Assignment A: In the post on IoT sensors in farming, what does the abbreviation IoT stand for?
Assignment B: Extend the post on IoT sensors in farming, picking up after its final sentence.

Analytics, Strategy, and Agriculture

Month: July 2020

Top 5 Considerations for IoT Sensors in Farming

Sensor-based data collection in farming using data collection sensors (Referred to as IoT or “Internet of Things” devices) is growing in all types of crops, as more and more AgTech companies release products to track everything from irrigation levels to crop vigor. In previous posts, I’ve talked about the importance of tracking data to make better decisions on the farm.[LINK] Like with any new technology though, it’s sometimes hard to evaluate its effectiveness. 

  • Did that thing I buy really help the bottom line, or was it something else I did? 
  • How much better was it than the one that cost half as much? 

Along with that, determining what to consider up front before fully committing capital to implement and scale the technology can also be tricky.

Based on working with several sensor vendors over the past several years, I’ve come to view every new AgTech solution through a set of five criteria, or considerations.

Raw data:
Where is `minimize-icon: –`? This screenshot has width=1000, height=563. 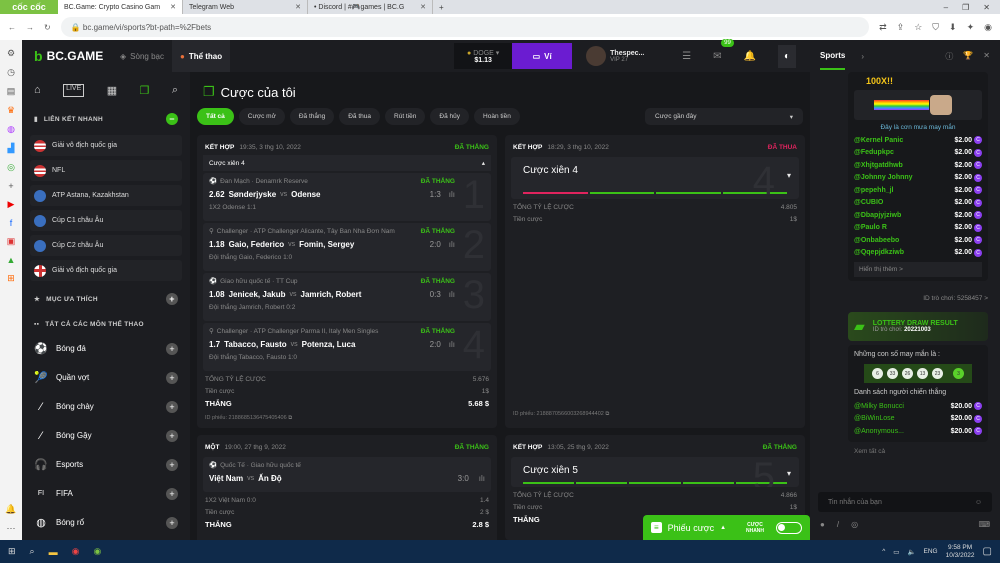 minimize-icon: – is located at coordinates (946, 7).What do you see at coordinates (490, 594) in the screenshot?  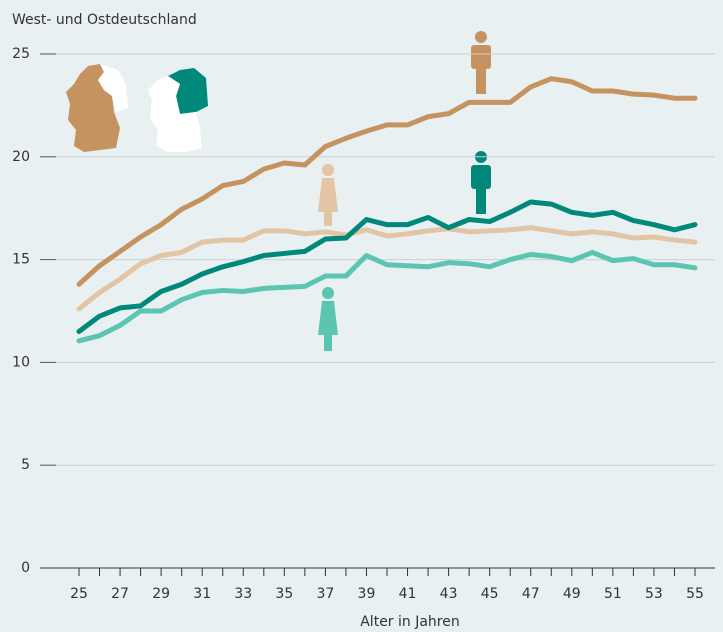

Written response A: Internet of Things

Written response B:
1. Concentration & Cost

When thinking about rolling out sensor-based systems across an orchard or field, it’s important to consider what the ideal level of concentration would be and the cost that goes with that. If a weather station is being sold as the means to track data for micro-climates, how many weather stations do I need per acre? If the real benefit comes from one station per acre or block for example, what will the benefit be if I roll the solutions out over time? Will I get value from just one sensor to start? Or is there a minimal number of devices I need to get any kind of meaningful output out of the devices? It’s important to start slow with any new approach towards farming, but knowing the minimal required concentration to be successful, along with tracking the return on investment over time, is important in justifying the upfront time and money. If it takes ten devices to start, how long till I see results that could justify buying the next ten? And what does that benefit really look like at the end of the day? 

2. Connectivity 

Most sensors require either wifi or a cellular signal to transmit data, so it’s important you have the necessary connectivity across the entire area you plan to deploy sensors, both your initial and eventual planned area. It’s important to know upfront if you need additional fixed wireless towers, a mesh wifi network, or sign up for a cellular plan on top of purchasing and deploying the sensors. 

3. Utilization of Data

So you have installed the sensors, and now they’re connected and tracking information. What do you plan on using the data for? Is it mildly interesting information, or something that will really drive impact to your yield? Some people will track steps or calories with a FitBit, but interest will drop off after 4 weeks. It’s important to make sure your implementation won’t suffer the same fate. Thinking through the use cases for what to use the data for is important to maximize the value of what you’re deploying. It’s also important to discuss with the vendor how that data can be made available.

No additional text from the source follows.